Data in this exercise Start Marker

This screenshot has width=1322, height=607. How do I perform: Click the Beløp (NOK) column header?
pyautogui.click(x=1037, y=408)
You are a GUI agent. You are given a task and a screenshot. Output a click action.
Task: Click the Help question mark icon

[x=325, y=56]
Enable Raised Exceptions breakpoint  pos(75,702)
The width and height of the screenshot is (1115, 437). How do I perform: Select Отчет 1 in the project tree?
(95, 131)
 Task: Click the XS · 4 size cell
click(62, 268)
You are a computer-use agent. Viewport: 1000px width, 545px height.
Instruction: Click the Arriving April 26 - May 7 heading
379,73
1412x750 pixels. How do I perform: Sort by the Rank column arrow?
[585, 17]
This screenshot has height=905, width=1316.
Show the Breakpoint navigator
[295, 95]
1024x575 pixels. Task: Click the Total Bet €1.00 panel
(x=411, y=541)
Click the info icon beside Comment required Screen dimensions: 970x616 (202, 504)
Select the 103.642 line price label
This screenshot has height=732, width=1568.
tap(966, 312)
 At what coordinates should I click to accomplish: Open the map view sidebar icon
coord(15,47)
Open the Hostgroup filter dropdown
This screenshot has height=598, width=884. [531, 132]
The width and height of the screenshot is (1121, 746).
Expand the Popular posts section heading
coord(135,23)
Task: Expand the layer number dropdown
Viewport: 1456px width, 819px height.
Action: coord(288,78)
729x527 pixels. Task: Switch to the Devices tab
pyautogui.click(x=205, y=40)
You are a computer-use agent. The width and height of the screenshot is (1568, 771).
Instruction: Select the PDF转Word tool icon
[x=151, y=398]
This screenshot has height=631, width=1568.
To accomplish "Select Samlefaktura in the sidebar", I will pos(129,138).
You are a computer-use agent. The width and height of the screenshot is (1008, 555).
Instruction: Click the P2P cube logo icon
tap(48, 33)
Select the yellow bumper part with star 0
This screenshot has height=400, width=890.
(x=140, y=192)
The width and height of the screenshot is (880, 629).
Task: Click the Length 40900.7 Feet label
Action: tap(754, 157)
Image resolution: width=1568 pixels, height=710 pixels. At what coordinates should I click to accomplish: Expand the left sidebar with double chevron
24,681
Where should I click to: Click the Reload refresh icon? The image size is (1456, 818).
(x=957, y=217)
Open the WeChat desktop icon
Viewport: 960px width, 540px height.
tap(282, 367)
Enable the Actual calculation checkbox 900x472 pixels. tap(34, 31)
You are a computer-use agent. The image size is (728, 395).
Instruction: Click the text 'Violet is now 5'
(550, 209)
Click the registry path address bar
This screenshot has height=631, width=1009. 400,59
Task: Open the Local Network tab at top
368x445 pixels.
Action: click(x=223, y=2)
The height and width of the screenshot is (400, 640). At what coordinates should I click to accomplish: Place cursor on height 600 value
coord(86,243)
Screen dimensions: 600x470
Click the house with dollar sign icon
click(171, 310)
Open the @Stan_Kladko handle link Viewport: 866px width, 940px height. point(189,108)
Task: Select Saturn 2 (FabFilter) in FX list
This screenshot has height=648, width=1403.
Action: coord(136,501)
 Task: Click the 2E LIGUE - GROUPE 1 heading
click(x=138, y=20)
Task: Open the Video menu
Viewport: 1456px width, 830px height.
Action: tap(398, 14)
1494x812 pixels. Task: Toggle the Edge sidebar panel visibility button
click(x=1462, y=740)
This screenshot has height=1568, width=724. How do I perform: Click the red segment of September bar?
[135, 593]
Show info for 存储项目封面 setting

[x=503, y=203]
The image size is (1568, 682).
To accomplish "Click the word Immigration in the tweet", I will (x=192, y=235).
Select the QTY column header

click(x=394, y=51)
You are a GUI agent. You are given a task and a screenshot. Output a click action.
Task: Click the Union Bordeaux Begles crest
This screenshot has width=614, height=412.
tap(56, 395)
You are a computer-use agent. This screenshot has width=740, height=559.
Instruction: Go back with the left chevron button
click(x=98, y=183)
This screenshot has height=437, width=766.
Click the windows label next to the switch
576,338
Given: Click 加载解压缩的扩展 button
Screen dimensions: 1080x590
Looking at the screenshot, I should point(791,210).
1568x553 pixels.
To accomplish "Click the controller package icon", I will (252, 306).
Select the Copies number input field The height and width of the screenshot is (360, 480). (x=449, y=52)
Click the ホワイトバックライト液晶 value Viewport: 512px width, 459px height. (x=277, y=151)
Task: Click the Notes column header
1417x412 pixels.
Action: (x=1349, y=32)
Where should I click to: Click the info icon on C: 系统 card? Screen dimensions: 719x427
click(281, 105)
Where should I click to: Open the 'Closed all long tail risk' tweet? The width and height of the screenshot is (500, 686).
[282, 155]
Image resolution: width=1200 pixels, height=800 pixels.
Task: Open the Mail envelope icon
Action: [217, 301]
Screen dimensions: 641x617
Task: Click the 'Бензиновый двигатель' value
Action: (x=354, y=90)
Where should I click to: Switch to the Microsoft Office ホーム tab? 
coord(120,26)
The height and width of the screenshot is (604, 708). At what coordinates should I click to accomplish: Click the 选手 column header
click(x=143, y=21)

Data in this exercise End Marker

■ **What you are asked to do**:
Transcribe the lines above between the line holding "The image size is (1568, 682)." and the line holding "Task: Click the Union Bordeaux Begles crest", inclusive, exactly as they stand and with nothing added.

■ **Exercise answer**:
The image size is (1568, 682).
To accomplish "Click the word Immigration in the tweet", I will (x=192, y=235).
Select the QTY column header

click(x=394, y=51)
You are a GUI agent. You are given a task and a screenshot. Output a click action.
Task: Click the Union Bordeaux Begles crest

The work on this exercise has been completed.